Lines where the string "months" appears are to be copied from the entries below.

§ **Records shown**
*** Begin section ***

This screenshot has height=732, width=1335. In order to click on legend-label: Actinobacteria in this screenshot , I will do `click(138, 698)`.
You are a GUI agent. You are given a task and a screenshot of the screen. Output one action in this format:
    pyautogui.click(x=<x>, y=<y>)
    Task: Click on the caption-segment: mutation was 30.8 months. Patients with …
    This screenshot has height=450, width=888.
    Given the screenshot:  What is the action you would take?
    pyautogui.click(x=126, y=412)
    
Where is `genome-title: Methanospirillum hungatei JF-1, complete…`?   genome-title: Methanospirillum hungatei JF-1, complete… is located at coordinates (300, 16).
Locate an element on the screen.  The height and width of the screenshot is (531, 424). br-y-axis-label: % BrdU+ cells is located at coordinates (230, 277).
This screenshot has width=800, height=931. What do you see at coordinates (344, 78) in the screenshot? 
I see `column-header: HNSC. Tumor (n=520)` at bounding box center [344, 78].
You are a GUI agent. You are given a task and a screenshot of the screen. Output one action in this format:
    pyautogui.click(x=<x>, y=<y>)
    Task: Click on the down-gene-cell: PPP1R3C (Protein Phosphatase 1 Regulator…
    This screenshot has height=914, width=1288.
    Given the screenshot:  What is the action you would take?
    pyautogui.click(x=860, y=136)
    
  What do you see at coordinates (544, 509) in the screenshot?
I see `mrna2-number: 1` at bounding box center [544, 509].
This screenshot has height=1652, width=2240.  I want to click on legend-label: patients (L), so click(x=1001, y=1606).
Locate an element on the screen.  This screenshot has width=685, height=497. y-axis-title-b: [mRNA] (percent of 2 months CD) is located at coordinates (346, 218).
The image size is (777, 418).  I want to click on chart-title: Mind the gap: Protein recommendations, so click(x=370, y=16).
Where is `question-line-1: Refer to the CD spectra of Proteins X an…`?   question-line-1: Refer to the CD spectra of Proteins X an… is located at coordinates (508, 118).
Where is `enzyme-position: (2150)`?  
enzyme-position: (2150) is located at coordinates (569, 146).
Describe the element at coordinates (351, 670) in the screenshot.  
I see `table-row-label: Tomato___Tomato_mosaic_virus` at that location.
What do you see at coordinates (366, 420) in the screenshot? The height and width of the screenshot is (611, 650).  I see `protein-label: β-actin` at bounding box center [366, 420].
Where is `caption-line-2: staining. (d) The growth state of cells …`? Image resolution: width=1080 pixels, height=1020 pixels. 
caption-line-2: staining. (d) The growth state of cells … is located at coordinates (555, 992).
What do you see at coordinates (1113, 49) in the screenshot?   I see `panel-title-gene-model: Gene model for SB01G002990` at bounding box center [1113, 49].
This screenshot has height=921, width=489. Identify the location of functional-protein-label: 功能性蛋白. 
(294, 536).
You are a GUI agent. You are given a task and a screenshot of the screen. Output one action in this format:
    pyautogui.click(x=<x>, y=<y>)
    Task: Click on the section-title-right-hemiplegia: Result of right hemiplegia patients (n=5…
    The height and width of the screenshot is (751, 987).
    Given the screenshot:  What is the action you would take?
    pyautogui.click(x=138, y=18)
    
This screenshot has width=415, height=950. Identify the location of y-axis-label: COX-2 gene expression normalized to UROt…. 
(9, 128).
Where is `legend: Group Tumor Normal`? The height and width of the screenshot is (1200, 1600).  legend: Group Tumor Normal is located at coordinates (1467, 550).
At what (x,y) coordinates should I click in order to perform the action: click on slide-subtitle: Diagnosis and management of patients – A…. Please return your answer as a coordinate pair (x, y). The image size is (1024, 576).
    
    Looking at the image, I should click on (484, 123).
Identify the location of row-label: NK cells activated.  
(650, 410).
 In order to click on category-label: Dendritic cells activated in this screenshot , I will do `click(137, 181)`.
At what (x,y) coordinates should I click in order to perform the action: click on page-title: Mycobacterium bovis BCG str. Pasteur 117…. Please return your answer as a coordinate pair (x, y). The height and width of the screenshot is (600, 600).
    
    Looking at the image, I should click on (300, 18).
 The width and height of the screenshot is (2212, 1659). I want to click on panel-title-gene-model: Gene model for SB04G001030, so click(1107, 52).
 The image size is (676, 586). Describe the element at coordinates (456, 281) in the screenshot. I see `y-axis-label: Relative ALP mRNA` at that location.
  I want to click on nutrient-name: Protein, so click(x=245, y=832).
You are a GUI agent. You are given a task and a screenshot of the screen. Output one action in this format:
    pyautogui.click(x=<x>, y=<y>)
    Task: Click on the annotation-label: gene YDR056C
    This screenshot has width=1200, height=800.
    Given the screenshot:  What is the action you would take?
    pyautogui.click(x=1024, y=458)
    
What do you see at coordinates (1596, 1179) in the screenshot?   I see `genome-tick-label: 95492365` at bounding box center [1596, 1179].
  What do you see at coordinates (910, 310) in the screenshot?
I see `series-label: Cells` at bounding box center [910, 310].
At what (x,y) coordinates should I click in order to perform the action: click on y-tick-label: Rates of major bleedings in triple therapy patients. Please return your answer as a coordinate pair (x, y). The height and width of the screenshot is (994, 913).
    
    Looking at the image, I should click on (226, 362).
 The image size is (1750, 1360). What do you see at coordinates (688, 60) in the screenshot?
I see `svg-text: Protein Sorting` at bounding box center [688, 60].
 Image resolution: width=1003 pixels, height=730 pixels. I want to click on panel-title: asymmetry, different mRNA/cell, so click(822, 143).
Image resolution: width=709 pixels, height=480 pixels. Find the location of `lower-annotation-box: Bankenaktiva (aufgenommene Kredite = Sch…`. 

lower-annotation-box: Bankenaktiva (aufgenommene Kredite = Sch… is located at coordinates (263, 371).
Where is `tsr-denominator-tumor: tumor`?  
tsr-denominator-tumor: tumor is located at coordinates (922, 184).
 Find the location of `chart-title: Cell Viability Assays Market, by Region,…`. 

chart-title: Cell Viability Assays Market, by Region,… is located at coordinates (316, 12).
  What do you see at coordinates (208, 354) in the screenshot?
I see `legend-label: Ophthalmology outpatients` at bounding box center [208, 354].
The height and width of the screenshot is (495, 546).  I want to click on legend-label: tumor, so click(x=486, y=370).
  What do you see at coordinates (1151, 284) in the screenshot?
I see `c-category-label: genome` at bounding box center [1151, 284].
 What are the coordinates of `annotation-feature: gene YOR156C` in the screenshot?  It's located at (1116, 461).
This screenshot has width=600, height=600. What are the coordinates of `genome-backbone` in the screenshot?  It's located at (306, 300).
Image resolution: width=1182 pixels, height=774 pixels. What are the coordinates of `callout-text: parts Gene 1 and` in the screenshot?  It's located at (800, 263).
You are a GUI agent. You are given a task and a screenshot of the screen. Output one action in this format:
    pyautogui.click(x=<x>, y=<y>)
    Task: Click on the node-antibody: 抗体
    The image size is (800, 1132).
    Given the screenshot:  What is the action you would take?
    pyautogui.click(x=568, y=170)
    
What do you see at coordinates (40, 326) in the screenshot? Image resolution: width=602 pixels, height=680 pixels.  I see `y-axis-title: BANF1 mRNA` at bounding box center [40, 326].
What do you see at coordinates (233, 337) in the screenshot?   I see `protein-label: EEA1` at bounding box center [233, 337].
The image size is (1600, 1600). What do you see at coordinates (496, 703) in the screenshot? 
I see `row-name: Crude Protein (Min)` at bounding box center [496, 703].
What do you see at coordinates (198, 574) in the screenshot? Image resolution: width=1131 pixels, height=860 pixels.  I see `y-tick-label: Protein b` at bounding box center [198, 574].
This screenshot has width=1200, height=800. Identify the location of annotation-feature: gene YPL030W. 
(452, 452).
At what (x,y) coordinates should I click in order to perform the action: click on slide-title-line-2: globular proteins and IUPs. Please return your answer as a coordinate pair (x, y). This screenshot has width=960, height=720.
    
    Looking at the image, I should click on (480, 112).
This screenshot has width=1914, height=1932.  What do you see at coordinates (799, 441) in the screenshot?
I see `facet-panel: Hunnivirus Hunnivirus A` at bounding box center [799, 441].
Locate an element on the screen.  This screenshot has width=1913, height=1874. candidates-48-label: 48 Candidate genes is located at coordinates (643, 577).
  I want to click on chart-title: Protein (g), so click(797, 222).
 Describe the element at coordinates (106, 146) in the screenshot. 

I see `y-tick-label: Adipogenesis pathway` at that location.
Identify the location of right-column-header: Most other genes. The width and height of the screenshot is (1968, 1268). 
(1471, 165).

*** End section ***

§ **Response for this exercise**
    Task: Click on the caption-segment: mutation was 30.8 months. Patients with …
Locate an element on the screen.  This screenshot has width=685, height=497. y-axis-title-b: [mRNA] (percent of 2 months CD) is located at coordinates (346, 218).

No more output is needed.